→ Written instruction A
Summarize the forum thread below in two sentences.

→ Passage given
Let $G$ be an algebraic group. Given an algebraic subvariety $X\subseteq G$, is there any way simple criterion to determine whether $X$ has a group structure or not?
For example, when $X$ and $G$ are affine, then if $\mathcal{A}(G)$ and $\mathcal{A}(X)$ are the coordinate rings of $G$ and $X$, we know that $G$ being a group variety is equivalent to $\mathcal{A}(G)$ having a Hopf algebra structure. Since $\mathcal{A}(X)$ is a quotient of $\mathcal{A}(G)$, doesn't it immediately imply that $\mathcal{A}(X)$ also have a Hopf algebra structure?
An obvious immediate obstruction to $X$ having a group structure is if $X$ does not contain the identity. I assume this should somehow also be data one could read from the Hopf algebra structure.
Thanks in advance!
As in the comment by LT1918, the issue is that not all ideals $I$ in a hopf algebra $A$ are Hopf ideals, namely the comultiplication on $A$, $\Delta : A \to A\otimes_k A$ ($k$ being the ground field), need not induce comultiplication on the quotient $$ \overline{\Delta} : A/I \to A/I \otimes_k A/I; $$ for instance, setting $G=\mathbb{G_a}/k$ so $A=k[X], \Delta:X \mapsto X\otimes 1 + 1\otimes X$, implies that for example the ideal $I= (X(X-1))\subseteq k[X]$ isn't Hopf, since the composition $$ \Delta : k[X] \to k[X]\otimes_k k[X] \xrightarrow{\pi\otimes_k\pi} k[X]/I \otimes_k k[X]/I $$ doesn't factor through $\pi$, as $$ \Delta(X(X-1)) = X^2\otimes 1 + 1\otimes X^2 +2X\otimes X - 1\otimes 1 - X\otimes 1 = (X^2 - X)\otimes 1 + 1\otimes (X^2 - 1) + 2X\otimes X \neq 0 \text{ in }k[X]/I\otimes k[X]/I. $$ This is clear because I chose an ideal which doesn't define a subgroup of $\mathbb{G}_a$ of course. The wiki article has more than what you'd need on Hopf ideals I think.
Unless I'm mistaken, I think your question is on possible group structures of a subvariety which aren't necessarily induced by that of $G$, which I think is about as general as asking which varieties are algebraic groups... I don't know whether this has a satisfying answer tbh.
Sorry for the hazy answer and I hope this helps! :)

→ Written instruction B
In the records, from their first line through the line containing "659x569 pixels. coord(89,164)", inclusive, please rename "Instruction" to "Goal" and return those lines with everything else unchanged.

→ Provided data
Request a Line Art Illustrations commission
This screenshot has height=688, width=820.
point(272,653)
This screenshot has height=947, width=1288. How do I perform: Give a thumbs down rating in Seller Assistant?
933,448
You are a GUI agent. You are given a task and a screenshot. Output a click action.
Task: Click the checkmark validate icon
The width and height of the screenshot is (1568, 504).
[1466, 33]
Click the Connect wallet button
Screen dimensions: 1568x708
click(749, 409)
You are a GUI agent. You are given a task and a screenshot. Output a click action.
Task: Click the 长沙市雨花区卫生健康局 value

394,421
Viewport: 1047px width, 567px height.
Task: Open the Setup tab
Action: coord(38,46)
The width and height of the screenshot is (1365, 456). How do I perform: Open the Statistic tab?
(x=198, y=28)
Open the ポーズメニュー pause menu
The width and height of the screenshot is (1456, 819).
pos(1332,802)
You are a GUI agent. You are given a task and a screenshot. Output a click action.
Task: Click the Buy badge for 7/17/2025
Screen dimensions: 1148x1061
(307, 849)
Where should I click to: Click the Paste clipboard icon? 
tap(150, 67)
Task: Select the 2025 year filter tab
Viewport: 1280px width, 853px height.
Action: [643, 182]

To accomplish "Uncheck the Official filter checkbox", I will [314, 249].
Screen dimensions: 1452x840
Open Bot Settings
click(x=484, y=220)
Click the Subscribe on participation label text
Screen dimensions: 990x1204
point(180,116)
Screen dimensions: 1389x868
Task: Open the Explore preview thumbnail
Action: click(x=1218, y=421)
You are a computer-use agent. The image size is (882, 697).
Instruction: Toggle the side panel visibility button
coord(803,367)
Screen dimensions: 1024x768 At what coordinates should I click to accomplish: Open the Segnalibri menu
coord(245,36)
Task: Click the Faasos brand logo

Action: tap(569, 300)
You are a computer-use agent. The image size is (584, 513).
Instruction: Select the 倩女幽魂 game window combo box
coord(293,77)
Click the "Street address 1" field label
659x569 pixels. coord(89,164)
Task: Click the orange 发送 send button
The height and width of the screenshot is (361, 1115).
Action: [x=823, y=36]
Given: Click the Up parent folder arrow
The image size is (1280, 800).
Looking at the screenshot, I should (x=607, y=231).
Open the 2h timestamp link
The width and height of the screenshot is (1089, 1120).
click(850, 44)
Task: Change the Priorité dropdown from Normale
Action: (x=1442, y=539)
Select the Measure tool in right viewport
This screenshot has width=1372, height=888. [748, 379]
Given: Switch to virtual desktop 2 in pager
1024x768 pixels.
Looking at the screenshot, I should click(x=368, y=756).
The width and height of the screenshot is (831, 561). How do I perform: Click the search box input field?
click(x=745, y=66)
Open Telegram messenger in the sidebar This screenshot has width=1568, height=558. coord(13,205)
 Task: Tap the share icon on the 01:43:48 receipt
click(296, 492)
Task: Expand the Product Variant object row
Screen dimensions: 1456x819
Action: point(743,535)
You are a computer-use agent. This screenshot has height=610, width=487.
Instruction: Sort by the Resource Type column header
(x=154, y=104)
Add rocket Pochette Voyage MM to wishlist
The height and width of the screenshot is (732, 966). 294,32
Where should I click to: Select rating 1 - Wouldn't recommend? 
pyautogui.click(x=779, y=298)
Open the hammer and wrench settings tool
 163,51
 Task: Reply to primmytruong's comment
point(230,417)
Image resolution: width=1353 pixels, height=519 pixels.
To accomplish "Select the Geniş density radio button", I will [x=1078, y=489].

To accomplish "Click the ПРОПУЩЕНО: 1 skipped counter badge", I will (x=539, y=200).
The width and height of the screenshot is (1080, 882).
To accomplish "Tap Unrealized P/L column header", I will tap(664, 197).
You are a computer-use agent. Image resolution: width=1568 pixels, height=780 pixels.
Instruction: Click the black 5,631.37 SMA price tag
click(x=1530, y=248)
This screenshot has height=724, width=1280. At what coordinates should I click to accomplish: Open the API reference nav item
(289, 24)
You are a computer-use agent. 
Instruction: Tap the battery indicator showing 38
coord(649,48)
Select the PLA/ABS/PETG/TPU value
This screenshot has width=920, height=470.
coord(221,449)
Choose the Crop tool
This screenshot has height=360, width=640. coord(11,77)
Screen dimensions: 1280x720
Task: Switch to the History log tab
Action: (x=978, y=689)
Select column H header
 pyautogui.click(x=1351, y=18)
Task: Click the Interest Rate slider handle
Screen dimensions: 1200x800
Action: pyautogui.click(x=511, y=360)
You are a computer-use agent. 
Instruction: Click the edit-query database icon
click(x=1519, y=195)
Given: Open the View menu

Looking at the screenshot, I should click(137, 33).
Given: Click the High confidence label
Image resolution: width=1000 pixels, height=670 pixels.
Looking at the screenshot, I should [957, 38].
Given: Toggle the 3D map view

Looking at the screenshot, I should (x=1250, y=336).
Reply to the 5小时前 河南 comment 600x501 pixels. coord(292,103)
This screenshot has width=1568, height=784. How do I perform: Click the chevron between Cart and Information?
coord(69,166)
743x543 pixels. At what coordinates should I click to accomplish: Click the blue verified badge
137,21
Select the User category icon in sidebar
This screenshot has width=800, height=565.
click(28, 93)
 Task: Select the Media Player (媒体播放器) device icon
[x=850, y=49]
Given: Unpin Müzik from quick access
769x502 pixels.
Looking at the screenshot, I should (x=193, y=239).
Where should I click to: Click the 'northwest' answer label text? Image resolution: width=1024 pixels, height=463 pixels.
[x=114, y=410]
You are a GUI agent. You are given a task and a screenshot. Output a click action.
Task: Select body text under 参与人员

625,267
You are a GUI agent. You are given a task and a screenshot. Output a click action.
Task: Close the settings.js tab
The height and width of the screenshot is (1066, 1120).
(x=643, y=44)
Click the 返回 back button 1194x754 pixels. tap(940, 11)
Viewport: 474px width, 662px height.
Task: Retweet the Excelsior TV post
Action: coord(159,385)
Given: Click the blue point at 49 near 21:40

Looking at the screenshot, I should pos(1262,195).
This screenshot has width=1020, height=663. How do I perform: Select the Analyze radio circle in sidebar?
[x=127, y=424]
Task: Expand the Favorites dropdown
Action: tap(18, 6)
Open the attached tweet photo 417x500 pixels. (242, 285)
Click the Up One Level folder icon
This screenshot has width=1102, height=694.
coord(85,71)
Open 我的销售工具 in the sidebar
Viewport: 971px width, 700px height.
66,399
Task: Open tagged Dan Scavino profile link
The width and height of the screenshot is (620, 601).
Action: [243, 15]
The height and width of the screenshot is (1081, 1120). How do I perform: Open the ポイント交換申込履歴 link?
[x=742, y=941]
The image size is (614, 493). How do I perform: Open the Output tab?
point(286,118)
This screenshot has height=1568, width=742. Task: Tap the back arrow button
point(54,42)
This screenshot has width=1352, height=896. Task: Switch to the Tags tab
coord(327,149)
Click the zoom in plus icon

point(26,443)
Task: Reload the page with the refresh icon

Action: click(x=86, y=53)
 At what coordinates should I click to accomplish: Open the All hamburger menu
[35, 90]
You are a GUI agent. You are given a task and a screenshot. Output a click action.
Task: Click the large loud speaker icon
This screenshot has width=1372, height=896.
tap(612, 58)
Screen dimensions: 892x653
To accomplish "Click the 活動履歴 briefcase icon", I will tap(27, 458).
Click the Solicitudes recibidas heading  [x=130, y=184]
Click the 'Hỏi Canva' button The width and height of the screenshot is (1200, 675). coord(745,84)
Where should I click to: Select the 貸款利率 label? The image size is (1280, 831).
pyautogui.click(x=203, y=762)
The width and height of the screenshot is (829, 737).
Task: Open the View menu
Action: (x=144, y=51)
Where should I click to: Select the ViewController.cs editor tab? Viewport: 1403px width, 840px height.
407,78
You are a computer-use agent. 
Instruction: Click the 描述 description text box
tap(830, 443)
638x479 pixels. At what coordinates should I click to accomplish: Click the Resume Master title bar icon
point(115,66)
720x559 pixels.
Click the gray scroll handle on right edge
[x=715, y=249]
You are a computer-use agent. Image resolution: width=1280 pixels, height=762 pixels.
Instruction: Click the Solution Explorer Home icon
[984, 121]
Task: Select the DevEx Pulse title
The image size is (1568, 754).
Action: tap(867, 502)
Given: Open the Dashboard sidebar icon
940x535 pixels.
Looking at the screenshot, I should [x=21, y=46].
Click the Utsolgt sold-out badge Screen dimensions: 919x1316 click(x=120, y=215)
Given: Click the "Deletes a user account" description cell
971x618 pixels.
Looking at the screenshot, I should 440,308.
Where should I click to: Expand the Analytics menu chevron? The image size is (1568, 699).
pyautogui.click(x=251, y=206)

→ Written answer A
The question asks whether there is a simple criterion for deciding if an algebraic subvariety X of an algebraic group G has a group structure, noting that the coordinate ring of X is a quotient of the coordinate ring of G, which has a Hopf algebra structure when G is a group variety. The reply explains that not every ideal in a Hopf algebra is a Hopf ideal, as the ideal (X(X-1)) in the coordinate ring of the additive group shows, and adds that asking about group structures not induced by G is about as general as asking which varieties are algebraic groups.

→ Written answer B
Request a Line Art Illustrations commission
This screenshot has height=688, width=820.
point(272,653)
This screenshot has height=947, width=1288. How do I perform: Give a thumbs down rating in Seller Assistant?
933,448
You are a GUI agent. You are given a task and a screenshot. Output a click action.
Task: Click the checkmark validate icon
The width and height of the screenshot is (1568, 504).
[1466, 33]
Click the Connect wallet button
Screen dimensions: 1568x708
click(749, 409)
You are a GUI agent. You are given a task and a screenshot. Output a click action.
Task: Click the 长沙市雨花区卫生健康局 value

394,421
Viewport: 1047px width, 567px height.
Task: Open the Setup tab
Action: coord(38,46)
The width and height of the screenshot is (1365, 456). How do I perform: Open the Statistic tab?
(x=198, y=28)
Open the ポーズメニュー pause menu
The width and height of the screenshot is (1456, 819).
pos(1332,802)
You are a GUI agent. You are given a task and a screenshot. Output a click action.
Task: Click the Buy badge for 7/17/2025
Screen dimensions: 1148x1061
(307, 849)
Where should I click to: Click the Paste clipboard icon? 
tap(150, 67)
Task: Select the 2025 year filter tab
Viewport: 1280px width, 853px height.
Action: [643, 182]

To accomplish "Uncheck the Official filter checkbox", I will [314, 249].
Screen dimensions: 1452x840
Open Bot Settings
click(x=484, y=220)
Click the Subscribe on participation label text
Screen dimensions: 990x1204
point(180,116)
Screen dimensions: 1389x868
Task: Open the Explore preview thumbnail
Action: click(x=1218, y=421)
You are a computer-use agent. The image size is (882, 697).
Goal: Toggle the side panel visibility button
coord(803,367)
Screen dimensions: 1024x768 At what coordinates should I click to accomplish: Open the Segnalibri menu
coord(245,36)
Task: Click the Faasos brand logo

Action: tap(569, 300)
You are a computer-use agent. The image size is (584, 513).
Goal: Select the 倩女幽魂 game window combo box
coord(293,77)
Click the "Street address 1" field label
659x569 pixels. coord(89,164)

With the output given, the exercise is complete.